# Monter un disque automatiquement



## timidei (28 Mai 2008)

Bonjour,

Je  cherche à monter un disque (s'il n'est pas dejà monter) dans un script (bash ou applescript) sans connaitre l'utilisateur et le mot de passe.

Je desire prendre celui qui est stocker dans le trousseau

J'ai reussi à faire sur Leopard en ouvrant le finder et en le postionnant sur mon disque.
Mais cet applescript ne fonctionne pas sous Tiger.

Avez vous des solutions ?

Merci 

Timidei​


----------



## ceslinstinct (29 Mai 2008)

timidei a dit:


> Bonjour,
> 
> Je  cherche à monter un disque (s'il n'est pas dejà monter) dans un script (bash ou applescript) sans connaitre l'utilisateur et le mot de passe.
> 
> ...


Bonjour

Si je comprend bien, tes DD appartiennent à un utilisateur et ils ont un mot de passe pour pouvoir les ouvrir.

Si tu pouvais donner un bout de code pour donner une idée?

@+


----------



## timidei (29 Mai 2008)

Bonjour,

Je n'ai plus de bout de code mais en gros je faisais un apple script qui ouvrez le finder et qui lui demandez d'aller se connecter sur un serveur.

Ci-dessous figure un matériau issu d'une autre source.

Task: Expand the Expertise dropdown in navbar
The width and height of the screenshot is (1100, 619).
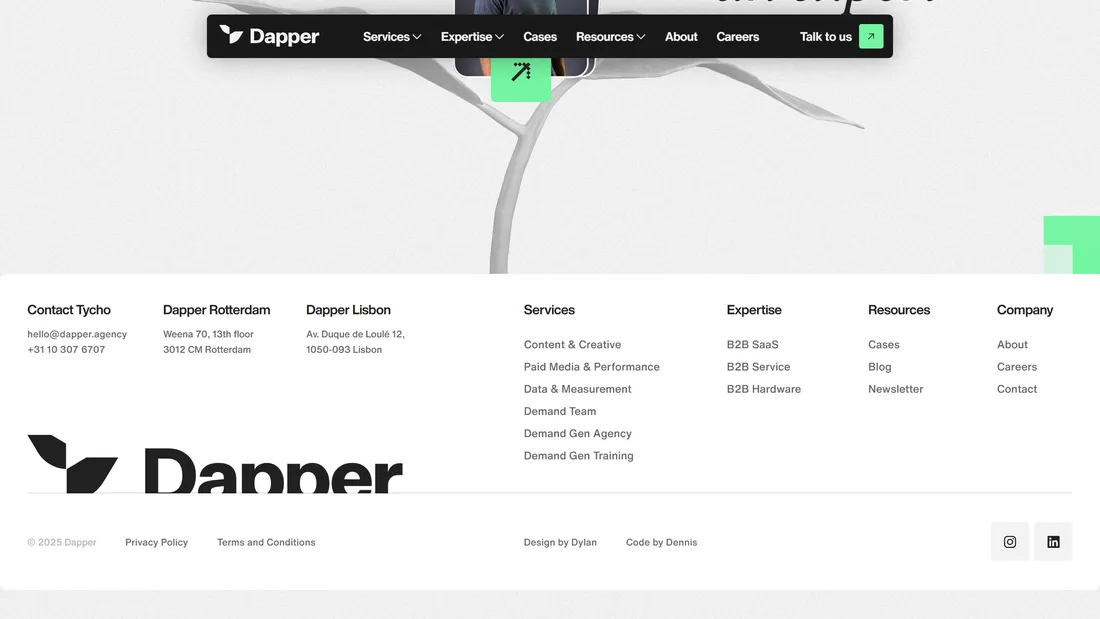Action: click(x=472, y=37)
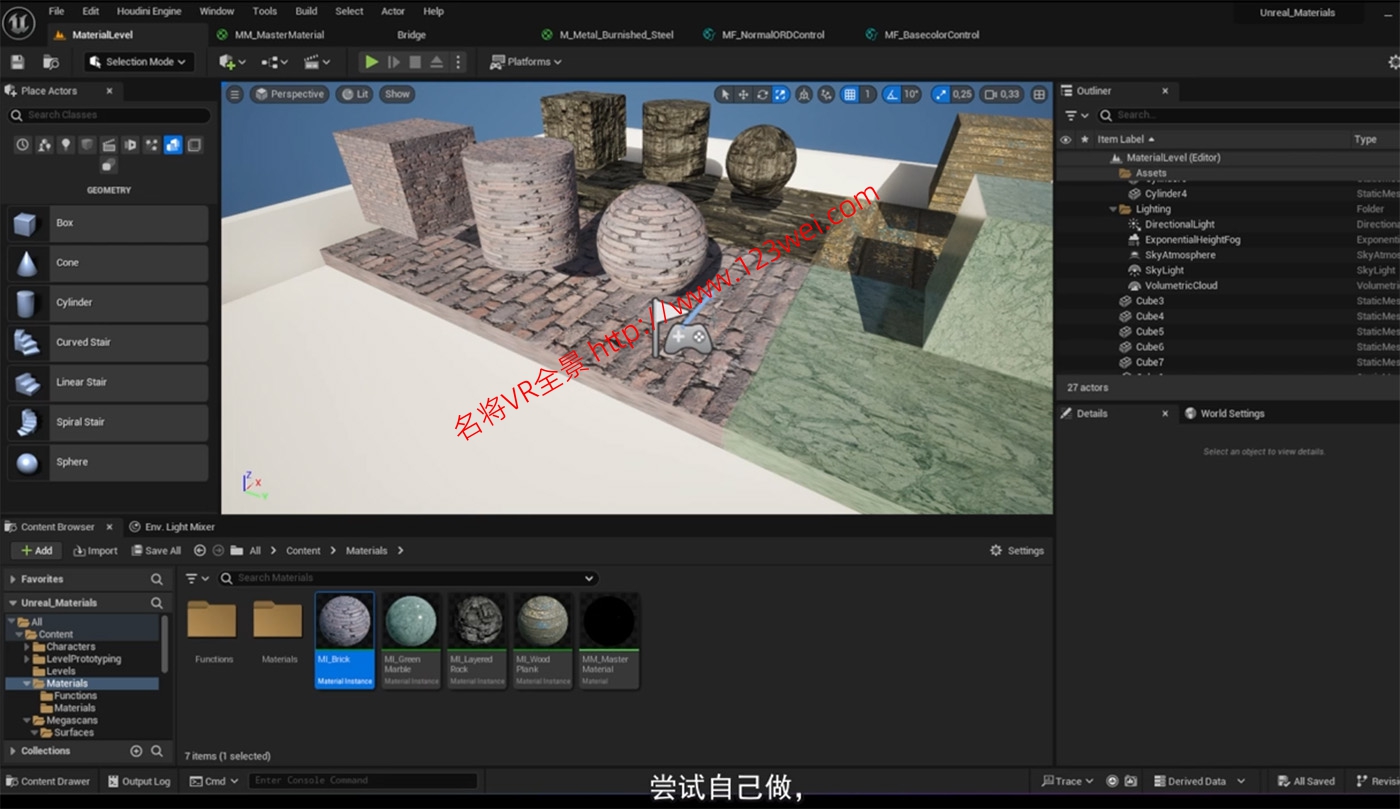The image size is (1400, 809).
Task: Select the Rotate tool in viewport toolbar
Action: click(x=762, y=94)
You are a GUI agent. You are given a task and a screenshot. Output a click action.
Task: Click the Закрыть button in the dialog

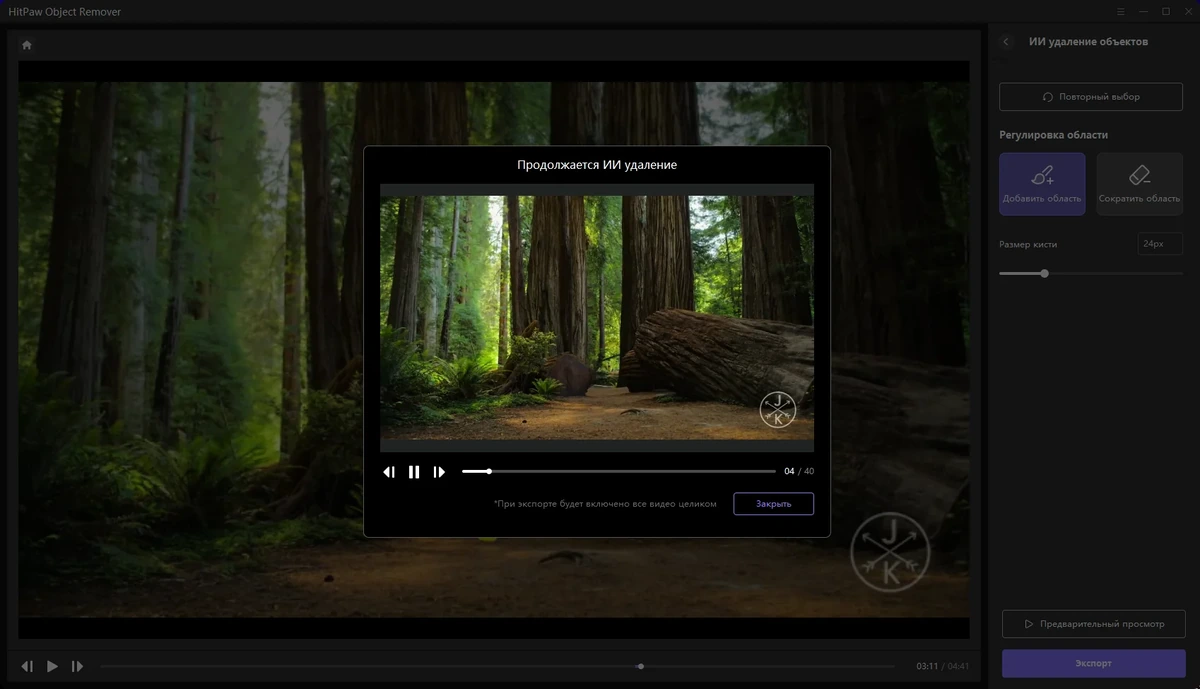pyautogui.click(x=773, y=504)

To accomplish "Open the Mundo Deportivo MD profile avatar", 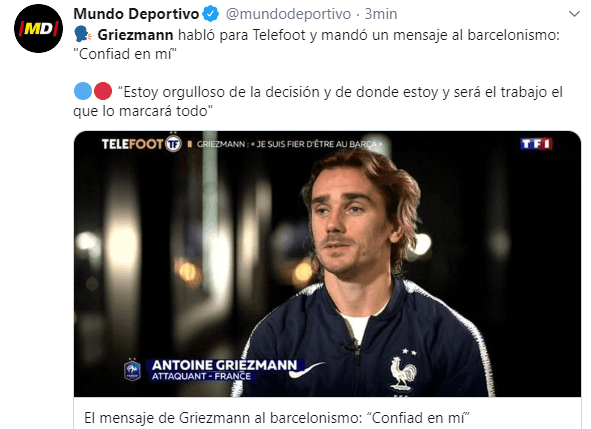I will 38,28.

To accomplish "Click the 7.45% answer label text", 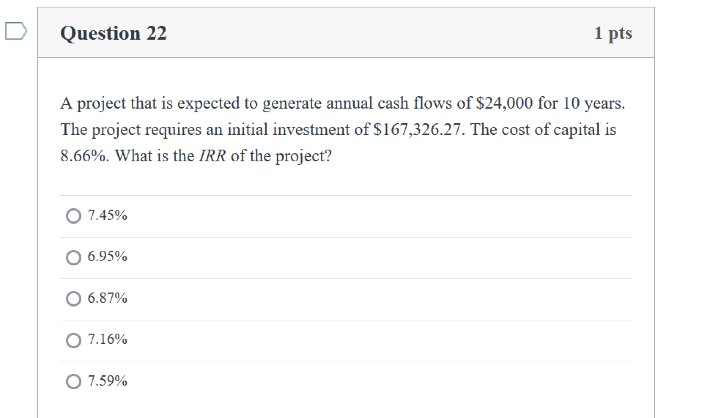I will pos(107,215).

Comme on y accede souvent, tous le monde enregistre son mot de passe dans le trousseau

je cherche n'importe quel methode pour acceder à ce disk son rien demander à personnes, car cela doit etre un programme commun a plusieurs utilisateurs (donc plusieurs mot de passe)​


----------



## wip (29 Mai 2008)

Bonjour 

1- Tu montes le disque sur le bureau.
2- Dans les prérences de ton compte, ouverture au démarrage, tu montres ton disque.

Il devrait monter ensuite à chaque démarrage.

​


----------